PROVIDED PASSAGE
⟨

Dorothy’s situation was ideal. Mothers of lower socioeconomic status or in situations where there is not a stable home life have little to no chance of successfully raising children. Add to that mixture the increased tendency toward drug and alcohol abuse, poverty, limited access to healthcare, and genetic lineages of mental illness, and the prospect of a severely mentally ill mother raising a child or multiple children begins to seem hopeless.

With each new generation falling into the same genetic and environmental traps of their parents, the problems and the costs of care multiply.

For her part, Dorothy feels that prevention through birth-control implants for those who genuinely cannot function in society is a necessary albeit unsavory option. “My mother could function when she wasn’t having one of her episodes but so many of these mothers that we see cannot. I do think there should be some sterilization. I hate to say that, but how fair is this to these kids or to the adopted parents who take on these kids? I know there are success stories but it’s scary. And abortion—regardless of where you fall on the issue—it just seems like it shouldn’t even have to happen. It’s a waste.”

⟩

REQUIRED ACTION 1
Output the stretch of the passage about Dorothy from "Dorothy’s situation was" through "of care multiply.", copied word for word.
REQUIRED ACTION 2
Answer these about the passage about Dorothy:
(a) What kind of implants does Dorothy see as a necessary but unsavory option?
(b) What multiplies as each new generation falls into the same traps as their parents?
(c) What does Dorothy call abortion at the end of her remarks?

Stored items
⟨

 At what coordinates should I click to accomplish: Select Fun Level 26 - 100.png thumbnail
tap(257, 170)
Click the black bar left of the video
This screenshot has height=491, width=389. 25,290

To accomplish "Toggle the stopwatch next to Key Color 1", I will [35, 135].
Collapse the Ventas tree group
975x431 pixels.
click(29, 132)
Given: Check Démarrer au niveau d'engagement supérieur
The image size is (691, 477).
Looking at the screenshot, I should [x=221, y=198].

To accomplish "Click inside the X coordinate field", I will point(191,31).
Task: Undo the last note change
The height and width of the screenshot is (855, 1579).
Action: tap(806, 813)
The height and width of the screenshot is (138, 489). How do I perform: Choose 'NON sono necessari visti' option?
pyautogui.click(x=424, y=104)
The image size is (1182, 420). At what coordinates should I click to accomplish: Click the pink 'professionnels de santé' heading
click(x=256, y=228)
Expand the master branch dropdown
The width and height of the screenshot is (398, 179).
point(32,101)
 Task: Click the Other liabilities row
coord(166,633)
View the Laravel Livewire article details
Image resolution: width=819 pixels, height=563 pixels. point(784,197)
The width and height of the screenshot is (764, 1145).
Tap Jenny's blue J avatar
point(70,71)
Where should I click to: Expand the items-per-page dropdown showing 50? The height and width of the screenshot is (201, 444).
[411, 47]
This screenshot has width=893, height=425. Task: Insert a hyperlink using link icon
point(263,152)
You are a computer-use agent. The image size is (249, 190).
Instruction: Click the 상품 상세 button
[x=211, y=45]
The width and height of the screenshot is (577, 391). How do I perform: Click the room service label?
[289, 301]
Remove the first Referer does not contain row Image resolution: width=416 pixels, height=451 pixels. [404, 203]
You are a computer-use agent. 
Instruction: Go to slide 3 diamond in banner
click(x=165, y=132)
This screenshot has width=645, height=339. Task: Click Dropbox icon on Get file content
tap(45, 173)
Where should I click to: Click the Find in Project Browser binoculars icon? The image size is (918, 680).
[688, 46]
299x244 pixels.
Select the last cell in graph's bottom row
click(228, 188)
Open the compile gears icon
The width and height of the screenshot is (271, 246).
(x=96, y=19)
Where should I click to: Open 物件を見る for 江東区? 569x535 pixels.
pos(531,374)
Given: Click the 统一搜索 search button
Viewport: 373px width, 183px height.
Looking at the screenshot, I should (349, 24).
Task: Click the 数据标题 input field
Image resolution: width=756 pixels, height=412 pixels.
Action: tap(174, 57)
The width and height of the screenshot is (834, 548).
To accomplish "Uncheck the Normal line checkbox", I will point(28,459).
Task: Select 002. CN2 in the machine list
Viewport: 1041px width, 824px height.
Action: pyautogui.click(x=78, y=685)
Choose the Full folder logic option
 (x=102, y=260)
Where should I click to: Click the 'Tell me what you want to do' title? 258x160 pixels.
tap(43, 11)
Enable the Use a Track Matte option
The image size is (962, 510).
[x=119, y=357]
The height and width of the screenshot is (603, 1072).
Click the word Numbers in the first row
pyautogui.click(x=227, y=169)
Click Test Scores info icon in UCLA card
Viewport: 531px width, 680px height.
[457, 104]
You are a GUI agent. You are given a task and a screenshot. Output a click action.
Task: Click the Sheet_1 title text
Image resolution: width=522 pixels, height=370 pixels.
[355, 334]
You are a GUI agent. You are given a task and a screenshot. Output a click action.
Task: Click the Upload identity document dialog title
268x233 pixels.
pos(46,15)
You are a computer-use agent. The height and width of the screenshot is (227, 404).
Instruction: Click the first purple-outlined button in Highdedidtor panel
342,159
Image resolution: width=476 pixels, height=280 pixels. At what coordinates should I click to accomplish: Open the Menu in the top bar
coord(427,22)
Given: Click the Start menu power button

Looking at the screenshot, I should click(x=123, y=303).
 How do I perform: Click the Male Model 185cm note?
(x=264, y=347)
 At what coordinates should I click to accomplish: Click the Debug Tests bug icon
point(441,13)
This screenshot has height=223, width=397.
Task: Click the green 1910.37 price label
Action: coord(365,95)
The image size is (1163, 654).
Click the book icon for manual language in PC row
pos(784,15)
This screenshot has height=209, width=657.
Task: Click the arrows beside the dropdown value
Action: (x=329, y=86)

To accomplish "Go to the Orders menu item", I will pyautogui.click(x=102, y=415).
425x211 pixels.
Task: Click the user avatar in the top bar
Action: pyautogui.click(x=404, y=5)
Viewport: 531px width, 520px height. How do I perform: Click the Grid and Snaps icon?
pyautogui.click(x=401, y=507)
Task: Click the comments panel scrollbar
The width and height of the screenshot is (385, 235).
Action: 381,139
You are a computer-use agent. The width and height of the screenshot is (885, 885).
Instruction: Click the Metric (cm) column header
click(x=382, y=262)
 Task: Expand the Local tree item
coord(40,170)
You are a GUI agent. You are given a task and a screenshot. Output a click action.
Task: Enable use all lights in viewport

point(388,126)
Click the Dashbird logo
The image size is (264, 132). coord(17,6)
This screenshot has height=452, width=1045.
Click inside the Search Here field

⟩

ANSWER AREA 1
Dorothy’s situation was ideal. Mothers of lower socioeconomic status or in situations where there is not a stable home life have little to no chance of successfully raising children. Add to that mixture the increased tendency toward drug and alcohol abuse, poverty, limited access to healthcare, and genetic lineages of mental illness, and the prospect of a severely mentally ill mother raising a child or multiple children begins to seem hopeless.

With each new generation falling into the same genetic and environmental traps of their parents, the problems and the costs of care multiply.

ANSWER AREA 2
(a) Birth-control implants
(b) The problems and the costs of care
(c) A waste